Intensiv ging Baugeschäftsführer Leinert auf das neue Klinikum mit seinen unterschiedlichen Ebenen und Funktionsbereichen ein. Im neuen fünfgeschossigen, gut 21 Meter hohen, Krankenhausgebäude befänden sich im Kellerbereich zukünftig die Personalumkleiden, die Apotheke, das Labor, die Küche und Werkstätten. Im Erdgeschoss seien unter anderem Radiologie, eine Cafeteria und die Notaufnahme untergebracht. In der ersten Etage werde insbesondere der Operationsbereich, in der zweiten und dritten Etage die Physiotherapie, Geriatrie, Gynäkologie, Entbindung und Kindertagesklinik einquartiert. Das vierte und fünfte Geschoss diene zukünftig der Allgemeinpflege. Es gebe nur noch Ein- oder Zweibetten – Zimmer. Geplant sei, so Leinert, dass der Rohbau des neuen Klinikums Anfang 2024 stehe und die bauliche Fertigstellung Mitte 2025 erfolge. Die Inbetriebnahme des neuen Wilhelmshavener Klinikums sei für das dritte Quartal 2025 geplant.

 

Durch Spundwand gesicherte Baugrube (Foto © Detlef Schön)

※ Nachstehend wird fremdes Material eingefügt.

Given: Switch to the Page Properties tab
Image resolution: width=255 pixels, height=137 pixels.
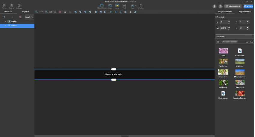Looking at the screenshot, I should pos(245,12).
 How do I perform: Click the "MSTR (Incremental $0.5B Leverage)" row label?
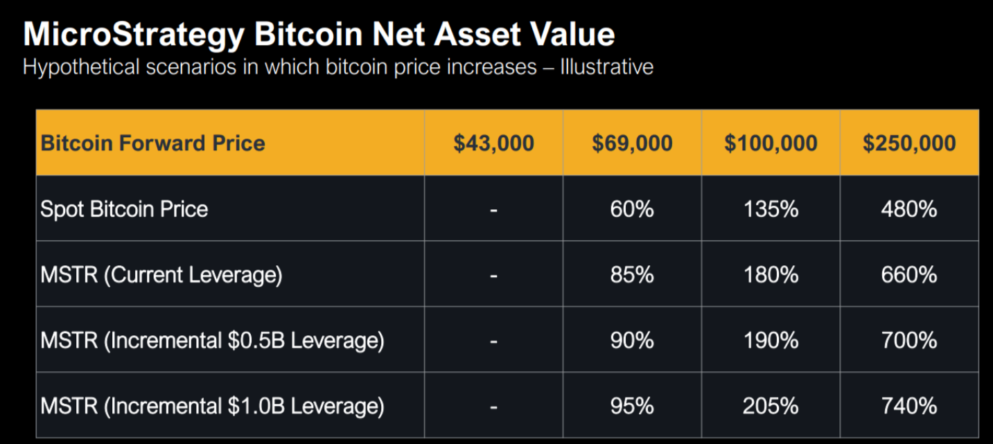click(x=212, y=341)
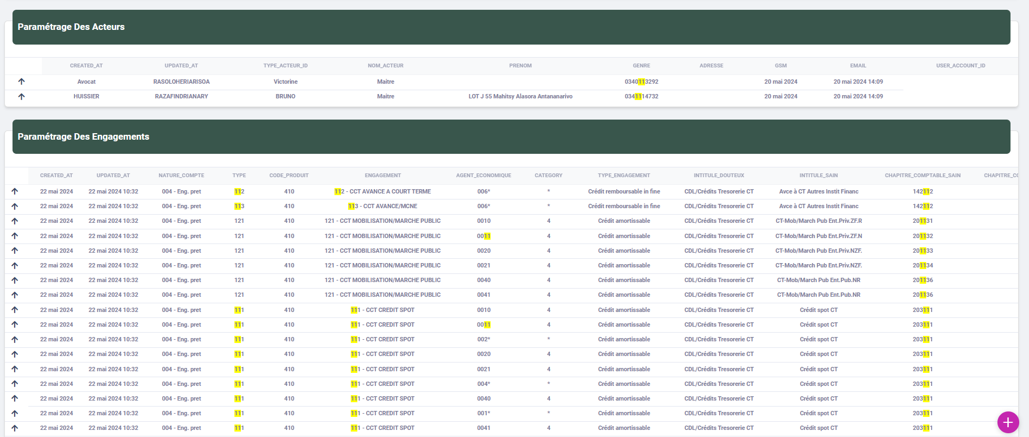1029x437 pixels.
Task: Click arrow on CCT CREDIT SPOT row, agent 002*
Action: pos(15,339)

Den Ausführungen des Referenten schloss sich eine engagierte Diskussion an. Beeindruckt zeigten sich die Mitglieder des SPD-Ortsvereines Wilhelmshaven West von dem neuen Klinikum der Stadt Wilhelmshaven. SPD-Ortsvereinsvorsitzender und Ratsherr Detlef Schön: „Gegenwärtig versorgt das Klinikum Wilhelmshaven mit seinen 1.500 Mitarbeitenden jährlich gut 60.000 Patientinnen und Patienten mit einem Umsatz von rund 120 Millionen Euro. Das neue Klinikum sichert auch zukünftig die medizinische Versorgung unserer Stadt sowie des Umlandes und sichert damit als großer Wirtschaftsfaktor in der Region die vielen Arbeitsplätze.“ Wichtig sei, so die anwesenden Mitglieder, dass im neuen Klinikum die neuesten medizinischen Technologien vorgehalten werden, wie etwa das Da-Vinci-Operationssystem (roboter-assistiertes Chirurgiesystem). Dafür sind entsprechende Weiterbildungen anzubieten und ausgebildetes Personal vorzuhalten. Man gehe davon aus, dass für den Klinikneubau der festgelegte Kostenrahmen von 195 Millionen Euro nicht überschritten und das avisierte Leistungsspektrum dieser medizinischen Einrichtung beibehalten werde. Zudem sollte geprüft werden, so der SPD-Ortsverein Wilhelmshaven West, ob es nicht eine partielle Zusammenarbeit mit den Friesland-Kliniken etwa in den Bereichen Küchenbewirtschaftung, Einkauf oder aber Krankenhausapotheke geben könnte, um so Synergien zu regenerieren.